Chemical structures of the endogenous carbonyls identified as lipid peroxidation products, or carbohydrate-derived advanced glycosylation end-product (AGE) precursors are shown. At the bottom are representative structures of core aldehydes generated during the oxidation of phospholipids (e.g. 1-palmitoyl-2-arachidonyl phosphatidylcholine) or cholesterol esters containing unsaturated fatty acid side chains. POVPC: 1-palmitoyl-2-oxovaleroyl phosphatidyl choline.

Fig. 9. Glycation of the amino groups of the proteins by reactive aldehydes and formation of advanced glycation end-products (AGEs)

Fig. 10. Prostaglandin biosynthesis

Members of the AKR family catalyze the transformation of PGH₂, PGD₂ and PGE₂ into PGF₂.

Fig. 11. Representative steroid transformations catalyzed by the AKR1C family of enzymes

Several AKR1C enzymes catalyze oxidation-reduction reactions at the 3, 17, and 20 positions of the steroid molecule.

Fig. 12. Catabolism of the neurotransmitter GABA

Members of AKR families 1 and 7 catalyze the interconversion between succinic semialdehyde and γ-hydroxybutyrate (GHB).

Fig. 13. Biochemical pathways for the biosynthesis of ascorbic acid

AKR1A catalyzes the reduction of D-glucuronate to L-gulonate.

Fig. 14. Biochemical pathways for the metabolism of aflatoxin B₁

Aflatoxin reductases of the AKR7 family catalyze the reduction of AFB₁ dialdehyde, the cytotoxic intermediate of aflatoxin B₁ activation, to mono-and dialcohols as indicated.

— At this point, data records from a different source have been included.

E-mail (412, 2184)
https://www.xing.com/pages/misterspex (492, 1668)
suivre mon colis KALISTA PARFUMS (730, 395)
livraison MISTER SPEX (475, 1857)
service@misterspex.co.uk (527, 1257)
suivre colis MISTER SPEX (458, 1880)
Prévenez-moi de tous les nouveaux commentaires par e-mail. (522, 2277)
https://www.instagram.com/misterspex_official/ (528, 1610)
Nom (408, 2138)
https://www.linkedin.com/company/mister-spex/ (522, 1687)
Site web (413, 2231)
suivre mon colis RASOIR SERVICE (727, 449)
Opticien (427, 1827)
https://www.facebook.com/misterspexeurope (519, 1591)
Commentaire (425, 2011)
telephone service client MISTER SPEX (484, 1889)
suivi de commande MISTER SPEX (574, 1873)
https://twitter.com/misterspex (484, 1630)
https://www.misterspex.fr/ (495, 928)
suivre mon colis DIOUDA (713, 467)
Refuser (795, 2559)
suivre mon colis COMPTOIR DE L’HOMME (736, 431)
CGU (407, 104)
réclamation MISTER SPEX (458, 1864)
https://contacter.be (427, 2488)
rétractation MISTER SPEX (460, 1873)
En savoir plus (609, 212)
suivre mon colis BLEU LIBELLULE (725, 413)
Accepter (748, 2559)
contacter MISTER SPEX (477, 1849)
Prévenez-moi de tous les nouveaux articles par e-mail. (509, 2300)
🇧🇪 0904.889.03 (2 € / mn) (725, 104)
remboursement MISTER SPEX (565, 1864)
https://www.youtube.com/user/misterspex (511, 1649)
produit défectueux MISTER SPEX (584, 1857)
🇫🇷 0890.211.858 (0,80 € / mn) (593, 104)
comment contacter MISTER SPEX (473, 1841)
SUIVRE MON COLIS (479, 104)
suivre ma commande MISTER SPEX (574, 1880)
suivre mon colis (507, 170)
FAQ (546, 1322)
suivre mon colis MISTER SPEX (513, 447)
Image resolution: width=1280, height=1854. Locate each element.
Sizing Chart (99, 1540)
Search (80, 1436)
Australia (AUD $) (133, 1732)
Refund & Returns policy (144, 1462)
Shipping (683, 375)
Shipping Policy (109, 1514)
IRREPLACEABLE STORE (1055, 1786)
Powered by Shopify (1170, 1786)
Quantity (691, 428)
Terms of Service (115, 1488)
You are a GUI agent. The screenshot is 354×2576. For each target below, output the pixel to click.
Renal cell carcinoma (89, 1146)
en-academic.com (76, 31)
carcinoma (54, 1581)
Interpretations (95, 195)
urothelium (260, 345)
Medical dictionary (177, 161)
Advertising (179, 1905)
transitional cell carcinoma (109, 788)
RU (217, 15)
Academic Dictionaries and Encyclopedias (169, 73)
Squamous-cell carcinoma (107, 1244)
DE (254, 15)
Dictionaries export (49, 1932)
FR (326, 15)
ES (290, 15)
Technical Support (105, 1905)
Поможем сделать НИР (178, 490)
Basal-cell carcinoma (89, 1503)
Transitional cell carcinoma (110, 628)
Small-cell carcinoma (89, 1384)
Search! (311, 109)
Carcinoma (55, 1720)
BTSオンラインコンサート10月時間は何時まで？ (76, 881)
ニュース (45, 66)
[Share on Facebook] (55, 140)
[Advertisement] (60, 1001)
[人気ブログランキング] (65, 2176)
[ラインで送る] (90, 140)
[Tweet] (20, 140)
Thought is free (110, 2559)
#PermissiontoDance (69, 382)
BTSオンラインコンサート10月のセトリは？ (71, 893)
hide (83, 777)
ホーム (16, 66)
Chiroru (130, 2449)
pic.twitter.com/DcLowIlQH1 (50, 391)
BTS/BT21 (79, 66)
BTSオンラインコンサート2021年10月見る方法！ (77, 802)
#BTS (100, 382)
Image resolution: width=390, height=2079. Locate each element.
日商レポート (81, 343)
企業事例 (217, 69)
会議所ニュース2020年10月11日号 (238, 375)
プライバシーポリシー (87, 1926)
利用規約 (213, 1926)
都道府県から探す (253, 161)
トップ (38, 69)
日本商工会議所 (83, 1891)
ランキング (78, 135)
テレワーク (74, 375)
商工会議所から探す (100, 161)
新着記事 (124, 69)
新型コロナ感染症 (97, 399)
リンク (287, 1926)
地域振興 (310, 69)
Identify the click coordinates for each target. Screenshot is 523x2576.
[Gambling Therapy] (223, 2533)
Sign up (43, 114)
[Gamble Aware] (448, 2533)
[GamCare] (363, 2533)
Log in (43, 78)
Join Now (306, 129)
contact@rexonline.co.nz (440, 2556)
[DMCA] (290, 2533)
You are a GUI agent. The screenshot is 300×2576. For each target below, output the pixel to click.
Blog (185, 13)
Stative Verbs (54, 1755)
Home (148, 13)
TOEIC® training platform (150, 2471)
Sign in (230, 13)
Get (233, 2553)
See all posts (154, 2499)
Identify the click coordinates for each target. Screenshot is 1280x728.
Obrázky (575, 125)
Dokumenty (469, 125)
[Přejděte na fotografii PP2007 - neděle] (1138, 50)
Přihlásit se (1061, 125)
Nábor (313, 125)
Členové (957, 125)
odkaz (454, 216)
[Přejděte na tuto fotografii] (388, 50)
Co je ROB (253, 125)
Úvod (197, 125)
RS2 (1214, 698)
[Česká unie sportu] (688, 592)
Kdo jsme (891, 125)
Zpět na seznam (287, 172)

Fig. 15. Detoxification and bioactivation of tobacco-derived carcinogen 4-methylnitrosamino-1-(3-pyridyl)-1-butanone (NNK)

NNK can be oxygenated by cytochromes P450 or reduced by several enzymes of the AKR and HSD families to form nitrosamine alcohol (NNAL). Reduction represents detoxification pathway as NNAL is glucuronydated by uridine diphosphate glucuronosyl transferases (UDPGT) and is subsequently excreted.